Rinkenbach also points to the cultural mindset at PEMEX as a challenge. “PEMEX is on a good path with the alliances it is making,” he says. “But the real challenge is the shift in cultural mindset that is required for it to be successful.”
The company executive says alliances are also a key to the success of the consultancy’s own agenda as Ainda Consultores applies its “Mexican-specific know-how” in the newly opened oil and gas market while taking on a new direction. Historically focused on offering consultancy services to oil and gas companies, the firm is now diversifying with the ultimate aim of becoming an investment fund centered on long-term energy and infrastructure projects. “Our philosophy is partnering up. This will be key to taking on these big tasks,” Rinkenbach says. Alliances, he added, are one of the best leverages for this.

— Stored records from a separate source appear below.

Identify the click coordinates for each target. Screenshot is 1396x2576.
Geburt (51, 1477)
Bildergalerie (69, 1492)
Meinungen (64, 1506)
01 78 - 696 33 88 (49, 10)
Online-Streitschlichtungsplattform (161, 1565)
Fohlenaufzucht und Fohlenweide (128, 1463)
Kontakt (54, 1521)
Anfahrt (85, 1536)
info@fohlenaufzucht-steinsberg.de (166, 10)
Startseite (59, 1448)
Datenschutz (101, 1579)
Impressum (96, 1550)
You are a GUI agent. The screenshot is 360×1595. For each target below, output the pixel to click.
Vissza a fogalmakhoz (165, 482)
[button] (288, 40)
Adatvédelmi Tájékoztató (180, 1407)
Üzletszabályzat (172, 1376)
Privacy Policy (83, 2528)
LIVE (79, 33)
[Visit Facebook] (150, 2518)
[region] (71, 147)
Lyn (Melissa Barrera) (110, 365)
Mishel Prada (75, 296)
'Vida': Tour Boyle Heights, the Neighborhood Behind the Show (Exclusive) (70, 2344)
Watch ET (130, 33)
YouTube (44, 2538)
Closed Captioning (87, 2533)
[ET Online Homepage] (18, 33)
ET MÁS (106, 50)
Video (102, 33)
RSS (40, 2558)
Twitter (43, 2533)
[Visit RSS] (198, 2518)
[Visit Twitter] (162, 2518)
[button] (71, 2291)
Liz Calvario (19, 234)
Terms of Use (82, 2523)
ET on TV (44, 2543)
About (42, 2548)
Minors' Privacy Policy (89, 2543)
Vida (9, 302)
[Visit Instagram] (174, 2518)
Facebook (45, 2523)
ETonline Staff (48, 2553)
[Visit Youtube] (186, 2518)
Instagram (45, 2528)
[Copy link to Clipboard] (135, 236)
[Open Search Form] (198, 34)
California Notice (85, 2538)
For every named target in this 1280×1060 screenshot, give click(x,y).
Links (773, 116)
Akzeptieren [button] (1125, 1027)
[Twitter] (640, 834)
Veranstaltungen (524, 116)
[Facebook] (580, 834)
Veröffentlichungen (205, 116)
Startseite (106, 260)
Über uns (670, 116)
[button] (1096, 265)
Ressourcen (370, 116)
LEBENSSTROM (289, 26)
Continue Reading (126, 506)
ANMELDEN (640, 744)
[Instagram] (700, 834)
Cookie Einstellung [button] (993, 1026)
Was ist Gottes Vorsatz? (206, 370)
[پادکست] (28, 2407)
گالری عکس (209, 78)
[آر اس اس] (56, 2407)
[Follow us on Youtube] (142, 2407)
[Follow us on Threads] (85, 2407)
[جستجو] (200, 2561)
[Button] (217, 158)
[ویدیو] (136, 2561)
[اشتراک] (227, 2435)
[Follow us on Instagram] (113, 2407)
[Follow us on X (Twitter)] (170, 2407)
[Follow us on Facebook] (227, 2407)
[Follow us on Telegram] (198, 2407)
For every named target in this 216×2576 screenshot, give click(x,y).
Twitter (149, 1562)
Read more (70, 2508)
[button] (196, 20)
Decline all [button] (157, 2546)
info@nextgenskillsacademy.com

Ainda made a big step toward this goal in January 2016 when it signed a deal with Goldman Sachs’ Merchant Banking Division to make joint investments in the oil and gas, power generation, transportation and water infrastructure sectors. “Ainda offers expert knowledge of the Mexican industries and Goldman Sachs offers its strength as one of the largest investment funds in the world,” Rinkenbach says. The investment fund will work based on CKDs, which are financial instruments used by the Mexican Stock Exchange to fund projects in sectors with long-term investment perspectives. “Ainda will be like a private equity fund but public,” says Rinkenbach.
Investment in the oil and gas sector is where most of the firm’s business will come from in the coming years and it has enlisted a high-profile list of industry experts to form its investment committee. The investment fund will focus on production, rather than exploration, due to the financial risks involved in purely exploratory projects.
Rinkenbach also believes that service providers to the upstream sector should “integrate vertically to create conglomerates and expand their services to the entire E&P value chain,” as the industry has shifted its priorities. While in the past the company with the lowest bid would often win a contract, today efficiency and productivity takes precedence. Integrated solutions increase a service provider’s ability to attain this, he says.
As well as betting on the investment potential of Mexico’s oil and gas industry, Ainda Consultores is counting on the country’s talented people. “We are taking our investments in Mexican human capital very seriously,” Rinkenbach says, with initiatives such as an executive course organized by the firm and delivered at ITAM. “Twenty-nine people graduated last year from the program, which focused on investment in exploration and production projects.”